Technology developed at Argonne can help narrow the field of candidates for molten salts, a new study demonstrates.
Scientists are searching for new materials to advance the next generation of nuclear power plants. In a recent study, researchers at the U.S. Department of Energy's (DOE) Argonne National Laboratory showed how artificial intelligence could help pinpoint the right types of molten salts, a key component for advanced nuclear reactors.
The ability to absorb and store heat makes molten salt important to clean energy and national climate goals. Molten salts can serve as both coolant and fuel in nuclear power reactors that generate electricity without emitting greenhouse gases. They can also store large amounts of energy, which is increasingly needed on an electric grid with fluctuating sources such as wind and solar power.
If you heated the salt on your kitchen table up to 801 C (1,474 F), it would melt, and you'd have molten salt. However, for making and storing energy, not just any salt will do. Scientists are exploring different combinations of salts to get the exact properties needed to cool and fuel a nuclear power reactor efficiently for decades. These properties include lower melting temperatures, the right consistency, and the ability to absorb high amounts of heat, among others.
"We used experimental results to validate our simulation. At the same time, the simulation results provided us more details about which salts to study further. They work with each other." -; Jicheng Guo, chemical engineer at Argonne National Laboratory
Which molten salt blueprints will deliver the desired traits for a nuclear reactor- The potential variations are nearly endless. The study set out to determine whether computer simulations driven by machine learning could guide and refine real-world experiments at the Advanced Photon Source (APS), a DOE Office of Science user facility at Argonne. The results were recently published in the journal Physical Review B.
"We used experimental results from the APS to validate our simulation. At the same time, the simulation results provided us more details about which salts to study further. They work with each other," said Jicheng Guo, a chemical engineer at Argonne and the paper's lead author. "This allows us to study multiple compositions at the same time."
Researchers use the powerful X-rays at the APS to better understand specific salt mixtures by looking closely at their structures. But the time and cost associated with real-world experiments make it desirable to narrow the field of candidates that undergo inspection.
"The possible composition space for molten salts is enormous," said Nathan Hoyt, an Argonne researcher and co-author of the paper. "So, it would be impossible to try to take experimental data for every possible composition."

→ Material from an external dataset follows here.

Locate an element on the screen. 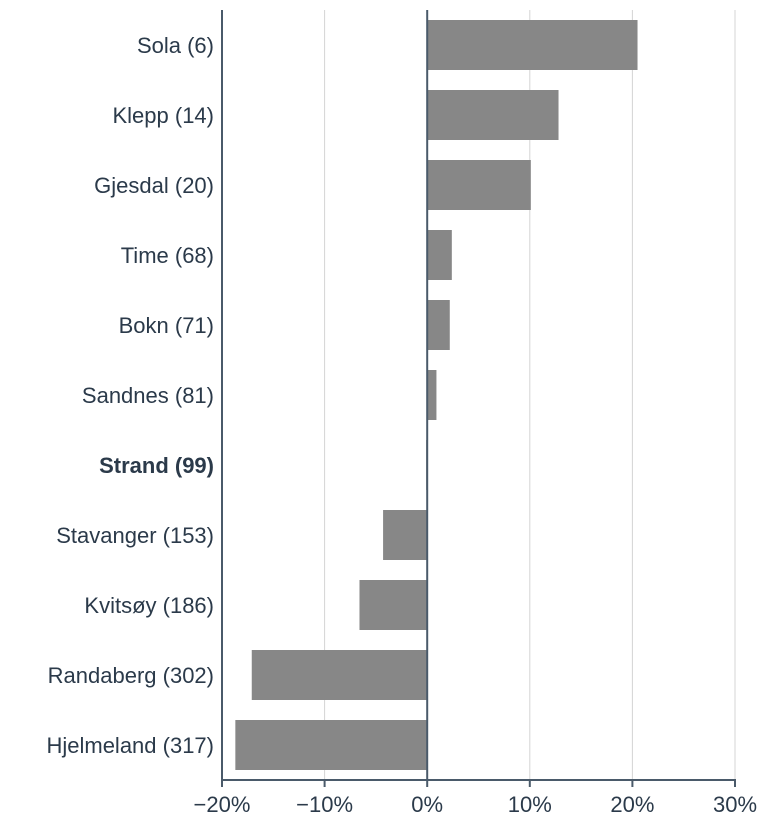  category-label: Bokn (71) is located at coordinates (166, 326).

At the facility's 6-ID-D beamline, a technique called high energy X-ray diffraction captures the patterns generated as the X-ray beams scatter off a sample of molten salt.

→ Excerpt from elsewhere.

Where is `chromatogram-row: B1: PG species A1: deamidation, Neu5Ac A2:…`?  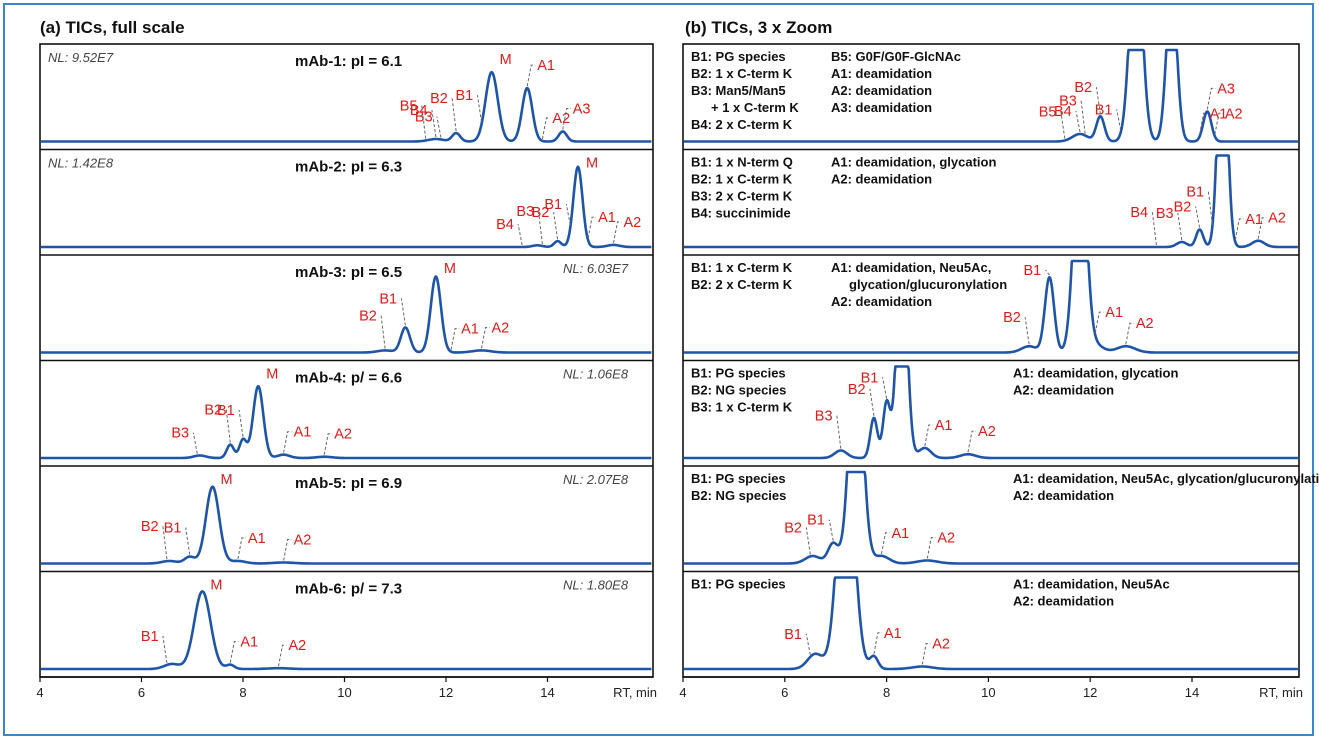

"APS is unique for these types of measurements," said Chris Benmore, a senior physicist at the APS and co-author of the paper. "The high energy X-rays it generates are very good for looking at the structure of molten liquids, glasses and amorphous materials in general."

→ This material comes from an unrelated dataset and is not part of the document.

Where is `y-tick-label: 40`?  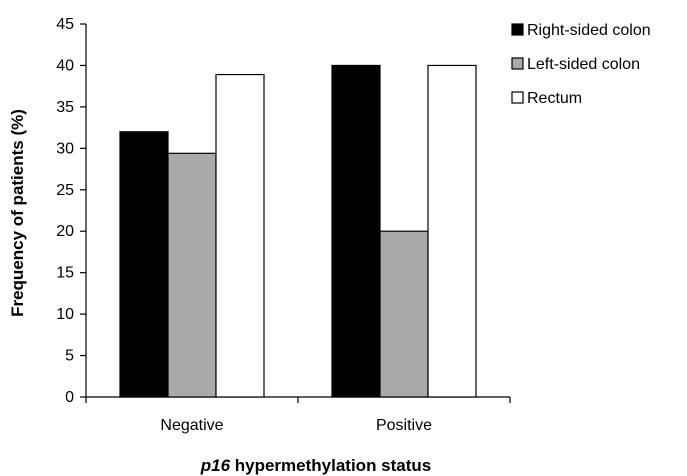
y-tick-label: 40 is located at coordinates (65, 66).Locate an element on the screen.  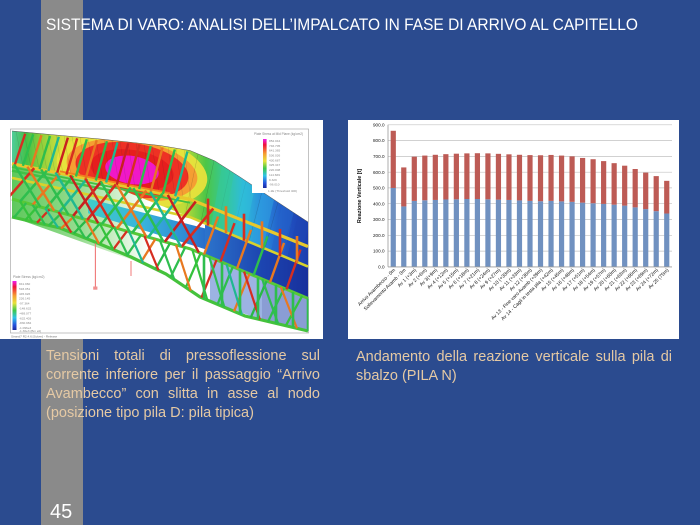
svg-text: -1.30e3 (Bm elt) is located at coordinates (30, 331).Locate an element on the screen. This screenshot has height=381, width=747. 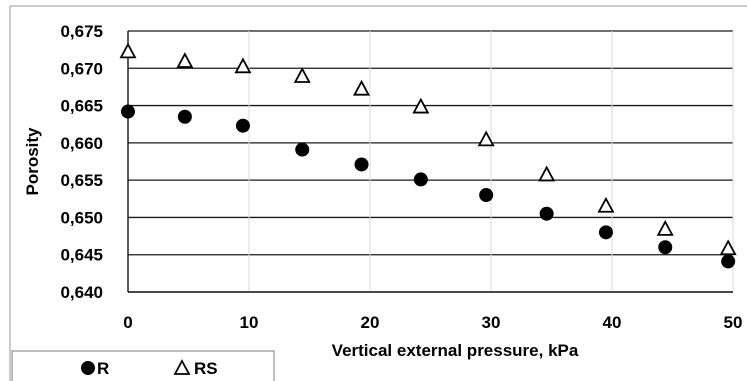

Machine learning involves training a computer to analyze a situation based on existing data. But in this case, the researchers did not have an abundance of validated examples to show the model. Building on previous modeling that explored heat-resistant materials, researchers used what's known as active learning to create a transferable model to analyze molten salts.
Rather than being fitted for one or two specific molten salt mixture compositions, the transferable model can be applied to mixtures across the composition space. The model makes predictions based on principles, in other words, rather than a set of predefined answers. The machine learning simulations were run using high performance computing resources at the Argonne Leadership Computing Facility (ALCF), a DOE Office of Science user facility, and using the Bebop cluster at Argonne's Laboratory Computing Resource Center.
"We didn't train the model with examples of that sweet spot composition, where you get the right melting point," said Ganesh Sivaraman, an Argonne computational scientist and corresponding author of the paper. "Our model managed to predict that sweet spot, even without the corresponding training input."
Now that the researchers have shown this approach can work, the next step is to work with even more complex data.
"A molten salt reactor is quite a dynamic environment. The conditions change over time, and sometimes impurities can get into the salt," Guo said. "We want to introduce a tiny amount of these impurities to see whether the model can predict how that affects the overall structure of molten salts and their properties."
DOE's Office of Science and DOE's Advanced Scientific Computing Research program supported the research. Co-authors with Guo, Hoyt, Sivaraman and Benmore are Logan Ward, Yadu Babuji, Mark Williamson and Ian Foster of Argonne and Nicholas Jackson of the University of Illinois Urbana-Champaign.
The Argonne Leadership Computing Facility provides supercomputing capabilities to the scientific and engineering community to advance fundamental discovery and understanding in a broad range of disciplines. Supported by the U.S. Department of Energy's (DOE's) Office of Science, Advanced Scientific Computing Research (ASCR) program, the ALCF is one of two DOE Leadership Computing Facilities in the nation dedicated to open science.